BEYOĞLU, İSTANBUL (AA) – Yargıtay Cumhuriyet Başsavcılığı, İstanbul Beyoğlu’nda 2010’da bir apartman boşluğunda cansız vücudu bulunan Nazlı Sinem Erköseoğlu’nu öldürdükleri savıyla yargılanan lakin kanıt yetersizliğinden beraat eden Can ve Emre Paksoy kardeşlere verilen beraat kararının bozulmasını talep etti.
Başsavcılıkça hazırlanan tebliğnamede, İstanbul 19. Ağır Ceza Mahkemesi’nde görülen ve sanıkların beraatine karar verilen davada, mahallî mahkeme kararının yasaya karşıt olduğu belirtilerek, sanıkların “kasten öldürme” hatasından cezalandırılması gerektiği söz edildi.

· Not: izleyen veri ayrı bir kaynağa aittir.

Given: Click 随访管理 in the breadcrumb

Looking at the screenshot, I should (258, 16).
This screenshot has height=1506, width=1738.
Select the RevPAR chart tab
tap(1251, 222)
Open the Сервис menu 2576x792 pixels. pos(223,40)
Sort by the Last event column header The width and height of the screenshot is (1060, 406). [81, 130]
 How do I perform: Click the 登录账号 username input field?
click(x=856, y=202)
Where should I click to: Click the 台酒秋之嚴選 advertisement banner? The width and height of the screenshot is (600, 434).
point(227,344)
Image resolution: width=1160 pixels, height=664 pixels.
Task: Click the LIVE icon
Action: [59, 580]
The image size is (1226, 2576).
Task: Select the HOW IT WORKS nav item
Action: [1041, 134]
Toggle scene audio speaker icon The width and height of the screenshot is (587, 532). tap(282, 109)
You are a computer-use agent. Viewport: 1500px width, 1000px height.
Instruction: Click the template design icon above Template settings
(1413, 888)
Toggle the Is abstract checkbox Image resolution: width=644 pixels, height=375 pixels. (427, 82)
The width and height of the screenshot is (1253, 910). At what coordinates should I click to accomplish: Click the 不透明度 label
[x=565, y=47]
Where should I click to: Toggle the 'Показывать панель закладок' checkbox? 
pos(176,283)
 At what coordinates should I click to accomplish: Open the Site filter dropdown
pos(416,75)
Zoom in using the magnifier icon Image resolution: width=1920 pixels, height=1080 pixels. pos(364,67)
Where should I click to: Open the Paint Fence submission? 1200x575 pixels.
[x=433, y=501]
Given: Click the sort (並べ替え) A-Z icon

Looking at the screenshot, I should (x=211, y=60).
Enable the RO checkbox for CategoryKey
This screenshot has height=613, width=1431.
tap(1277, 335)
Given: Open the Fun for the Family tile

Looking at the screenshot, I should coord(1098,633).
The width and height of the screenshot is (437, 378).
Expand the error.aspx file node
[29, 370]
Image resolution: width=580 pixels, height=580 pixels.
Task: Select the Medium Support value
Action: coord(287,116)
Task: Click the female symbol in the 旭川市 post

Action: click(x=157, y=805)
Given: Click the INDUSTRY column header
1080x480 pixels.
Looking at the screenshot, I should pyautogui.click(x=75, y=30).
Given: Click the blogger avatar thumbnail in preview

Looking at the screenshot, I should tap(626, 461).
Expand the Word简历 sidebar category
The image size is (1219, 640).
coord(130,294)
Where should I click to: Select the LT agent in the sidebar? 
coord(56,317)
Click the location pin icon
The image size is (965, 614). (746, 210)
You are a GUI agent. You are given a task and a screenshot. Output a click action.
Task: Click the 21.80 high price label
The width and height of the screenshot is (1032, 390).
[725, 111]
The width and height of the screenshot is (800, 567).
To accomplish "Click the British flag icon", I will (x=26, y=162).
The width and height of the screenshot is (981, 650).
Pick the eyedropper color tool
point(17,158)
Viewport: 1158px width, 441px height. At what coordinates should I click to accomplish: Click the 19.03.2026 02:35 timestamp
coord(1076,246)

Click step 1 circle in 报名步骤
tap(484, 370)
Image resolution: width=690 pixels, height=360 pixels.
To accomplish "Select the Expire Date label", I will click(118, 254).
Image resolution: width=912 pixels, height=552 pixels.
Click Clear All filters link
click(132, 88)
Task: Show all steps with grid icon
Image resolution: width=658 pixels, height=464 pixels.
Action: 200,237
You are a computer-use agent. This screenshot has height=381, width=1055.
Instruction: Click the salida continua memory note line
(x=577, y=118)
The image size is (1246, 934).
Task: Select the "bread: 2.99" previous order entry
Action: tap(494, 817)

Tebliğnamede, 26 Eylül 2010’da sanık Can Paksoy ile Erköseoğlu’nun gece kulübünde alkol alıp eğlendikten sonra Paksoy’un ağabeyi Mahmut Paksoy’un meskenine gittikleri, bilinmeyen bir nedenle Can ile Erköseoğlu ortasında tartışma çıktığı anlatıldı. Erköseoğlu’nun, başının gerisine sert bir cisimle vurulduğu, akabinde da iç çamaşırı ve elbisesinin “aceleyle” giydirilerek meskenin bulunduğu 8’inci kattan aşağı atıldığı ve yüzüstü yere düştüğü aktarılan tebliğnamede, “İntihar ettiği intibaını uyandırmak hedefiyle apartman boşluğuna atıldığı” söz edildi.
Sanık Emre Paksoy’un olayı 14.17’de polise ihbar ettiğine işaret edilen tebliğnamede, Erköseoğlu’nun atıldığı pencere kenarında sanığın parmak izinin bulunduğu, fakat Erköseoğlu’nun parmak izinin bulunmadığı belirtildi.
Maktul Erköseoğlu’nun başının gerisindeki darp izinin düşme sonucu meydana geldiğine dair belgeye yansıyan bir tespitin yer almadığı anlatılan tebliğnamede, sanık Can Paksoy’un Adana’ya gitmek üzere 12.54’te konuttan ayrıldığı, bunun hayatın olağan akışına ters olduğu belirtildi.
Tebliğnamede, “Sanıkların üzerlerine atılı taammüden öldürme cürmünden mahkumiyetleri yerine, kendilerini cürümden kurtarmaya yönelik çelişkili savunmalarına prestij edilerek haklarında yazılı formda beraat kararı verilmesi, yasaya alışılmamış bulunduğundan kararın bozulması talep olunur.” sözü kullanıldı.
Davanın geçmişi
Sanıklar Can ve Emre Paksoy, Erköseoğlu’nu öldürdükleri teziyle İstanbul 19. Ağır Ceza Mahkemesi’nde yargılanmış, 4 Aralık 2014’te “şüpheden uzak kâfi kanıt elde edilemediği” gerekçesiyle beraatına karar verilmişti.
Kararın, Yargıtay tarafından bozulması üzerine yapılan tekrar yargılamada da mahkeme, 5 Şubat 2020’de sanıkların beraatına hükmetmişti. Müştekiler ise temyiz isteminde bulunmuştu.